Profughi a Milano: 2.248 ospitati nelle strutture della Diocesi

profughi-a-milano-2248-ospitati-nelle-strutture-della-diocesiSono numeri importanti quelli relativi ai profughi ospitati dalla Diocesi di Milano. Le parrocchie hanno dato ascolto all’appello del Pontefice, Papa Francesco ma anche all’invito del Cardinale Scola a mettere in piedi una rete di accoglienza ed assistenza diffusa e ad oggi, dati alla mano, si contano 2.248 profughi ospitati dalla Diocesi milanese, 663 dei quali sono accolti in 108 abitazioni, la maggior parte delle quali sono appartamenti che le parrocchie hanno messo a disposizione; a questi si aggiungono 722 profughi accolti in 24 strutture di proprietà di ordini religiosi ed altri 226 che vivono in centri di accoglienza di proprietà della Curia. Gli ultimi 249 invece sono stati ospitati in 34 proprietà immobiliari di cooperative collegate alla Caritas Ambrosiana e infine 317 profughi hanno trovato alloggio in 17 edifici di amministrazioni comunali che hanno affidato la gestione dei progetti a soggetti ecclesiali.
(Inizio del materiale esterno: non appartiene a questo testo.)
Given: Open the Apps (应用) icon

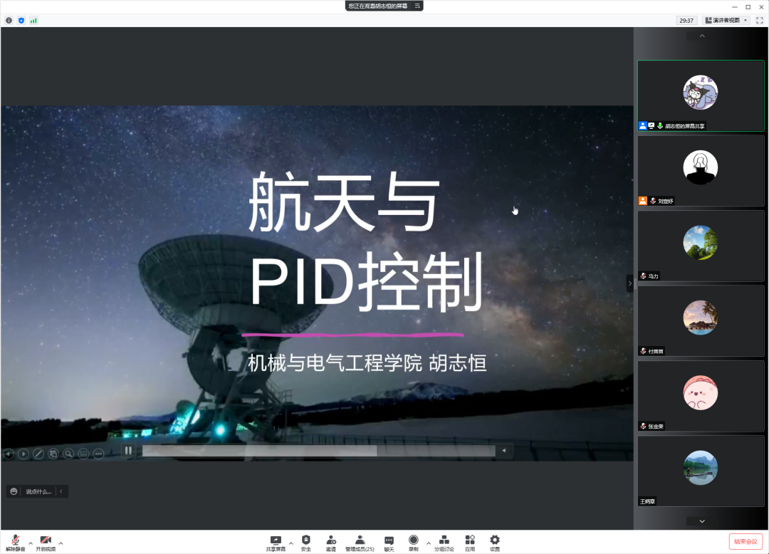Looking at the screenshot, I should [470, 541].
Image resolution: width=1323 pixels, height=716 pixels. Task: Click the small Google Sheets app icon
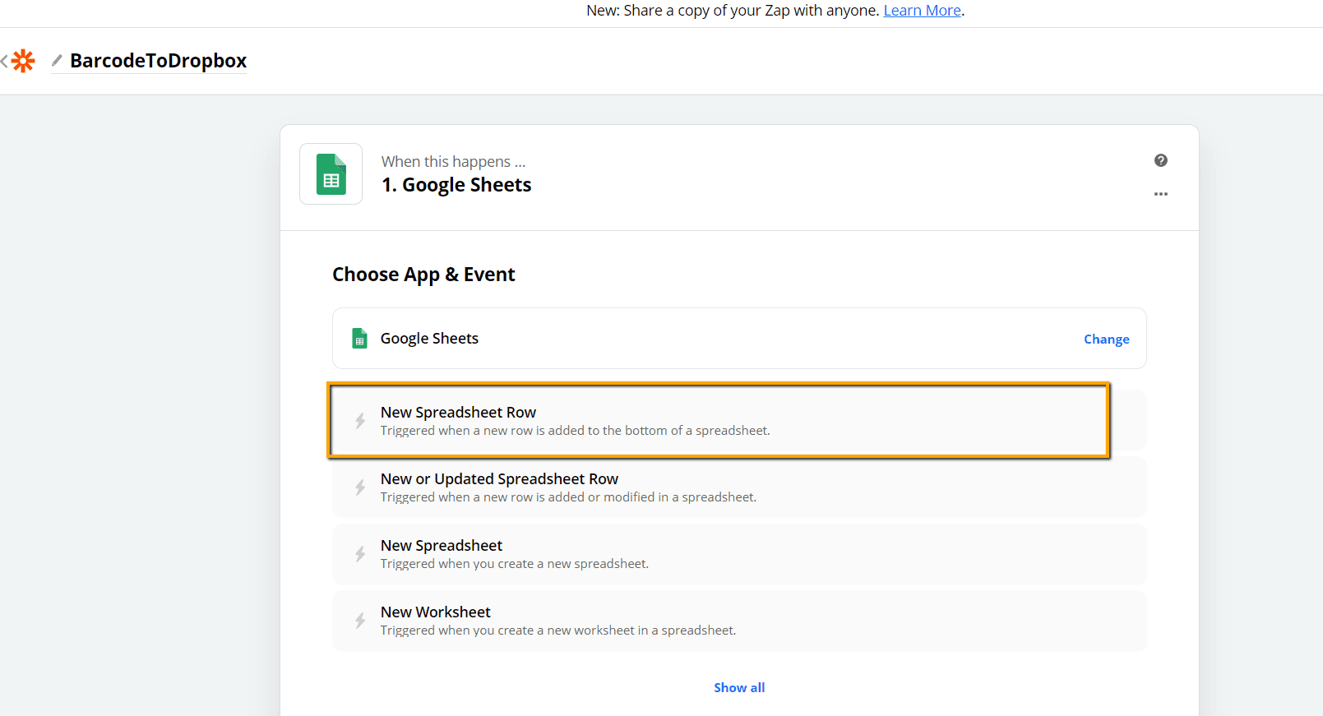(x=359, y=339)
A loro si aggiungono i 71 migranti accolti in appartamenti offerti da privati. Numeri in merito ai quali l’arcivescovo di Milano, ha sottolineato, parlando a margine del convegno diocesano della Caritas Ambrosiana: “Sono contento della risposta che le comunità hanno dato all’accoglienza dei profughi e mi auguro che si dilati ulteriormente perché questa forma di ospitalità è già un inizio di integrazione, di conoscenza, di coinvolgimento, che va ad aggiungersi ad altre occasioni di incontro che già avvengono nei quartieri, negli oratori nelle scuole”.

Scola ha poi aggiunto: “Mi ha anche colpito che non poca gente abbia accolto nella propria casa ospiti sconosciuti. Per me questo è un esempio straordinario di cosa significhi voler bene. La carità è una delle dimensioni fondamentali della fede del popolo di Dio e deve riguardare tutti i suoi componenti per questo la Caritas oltre a gestire strutture, ha anche un compito pedagogico”.